Escenas de lectura: una colección I.

En su libro Confesiones, San Agustín escribe un hermoso relato refiriéndose a San Ambrosio.

Cuando leía sus ojos recorrían las páginas y su corazón entendía su mensaje, pero su voz y su lengua quedaban quietas. A menudo me hacía yo presente donde él leía, pues el acceso a él no estaba vedado ni era costumbre avisarle la llegada de los visitantes. Yo permanecía largo rato sentado y en silencio: pues, ¿quién se atrevería a interrumpir la lectura de un hombre tan ocupado para echarle encima un peso más? Y después me retiraba, pensando que para él era precioso ese tiempo dedicado al cultivo de su espíritu lejos del barullo de los negocios ajenos y que no le gustaría ser distraído de su lectura a otras cosas. Y acaso también para evitar el apuro de tener que explicar a algún oyente atento y suspenso, si leía en alta voz, algún punto especialmente oscuro, teniendo así que discutir sobre cuestiones difíciles; con eso restaría tiempo al examen de las cuestiones que quería estudiar.

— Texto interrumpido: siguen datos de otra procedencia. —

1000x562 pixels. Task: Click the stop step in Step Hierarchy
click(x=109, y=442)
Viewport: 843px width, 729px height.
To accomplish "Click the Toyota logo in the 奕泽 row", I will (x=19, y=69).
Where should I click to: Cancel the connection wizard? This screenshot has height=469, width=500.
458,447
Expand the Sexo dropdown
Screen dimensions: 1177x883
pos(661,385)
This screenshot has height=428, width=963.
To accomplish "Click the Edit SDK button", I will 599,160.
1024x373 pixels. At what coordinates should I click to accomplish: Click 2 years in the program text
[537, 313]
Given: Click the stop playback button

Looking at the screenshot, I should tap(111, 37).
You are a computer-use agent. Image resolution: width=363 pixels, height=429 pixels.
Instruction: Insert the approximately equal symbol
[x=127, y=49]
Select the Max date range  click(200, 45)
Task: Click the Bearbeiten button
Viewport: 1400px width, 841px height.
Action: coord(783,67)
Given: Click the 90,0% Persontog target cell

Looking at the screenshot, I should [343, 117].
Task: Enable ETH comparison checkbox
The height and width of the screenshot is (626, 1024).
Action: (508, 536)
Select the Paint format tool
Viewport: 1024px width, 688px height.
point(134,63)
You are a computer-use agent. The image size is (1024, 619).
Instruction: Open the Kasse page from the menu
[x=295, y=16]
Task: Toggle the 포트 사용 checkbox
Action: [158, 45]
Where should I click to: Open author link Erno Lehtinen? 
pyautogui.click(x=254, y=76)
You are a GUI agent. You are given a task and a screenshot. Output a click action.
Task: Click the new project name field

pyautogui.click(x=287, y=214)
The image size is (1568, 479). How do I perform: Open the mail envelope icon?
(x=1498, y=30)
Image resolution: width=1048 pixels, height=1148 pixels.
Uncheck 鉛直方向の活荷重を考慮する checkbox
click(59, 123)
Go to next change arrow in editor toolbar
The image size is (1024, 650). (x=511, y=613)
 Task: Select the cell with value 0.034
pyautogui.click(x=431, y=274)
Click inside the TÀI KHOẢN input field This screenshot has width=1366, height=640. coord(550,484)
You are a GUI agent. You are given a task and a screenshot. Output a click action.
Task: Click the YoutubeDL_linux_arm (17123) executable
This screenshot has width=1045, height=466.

Otra razón tenía además para leer en silencio: que fácilmente se le apagaba la voz. Mas cualquiera que haya sido su razón para leer en silencio, buena tenía que ser en un hombre como él.

Al leer este pasaje es posible asistir a una revelación: hasta entonces la lectura se hacía siempre en voz alta y sólo extrañas razones podían llevar a alguien a pensar el texto prescindiendo de su tacto sonoro. No será hasta bien entrado el siglo X que la lectura silenciosa se generalice en occidente. San Agustín  observa al santo con la pasión de un entomólogo desmenuzando cada nuevo movimiento del ser que tanto ansía conocer; sabe que lee, pero sus labios permanecen sellados. Su sorpresa, su descubrimiento, forma parte de la antología de momentos que por no poder ser repetidos —pues su propia iluminación apaga la posibilidad de reencontrarlos— quedan para siempre en la memoria.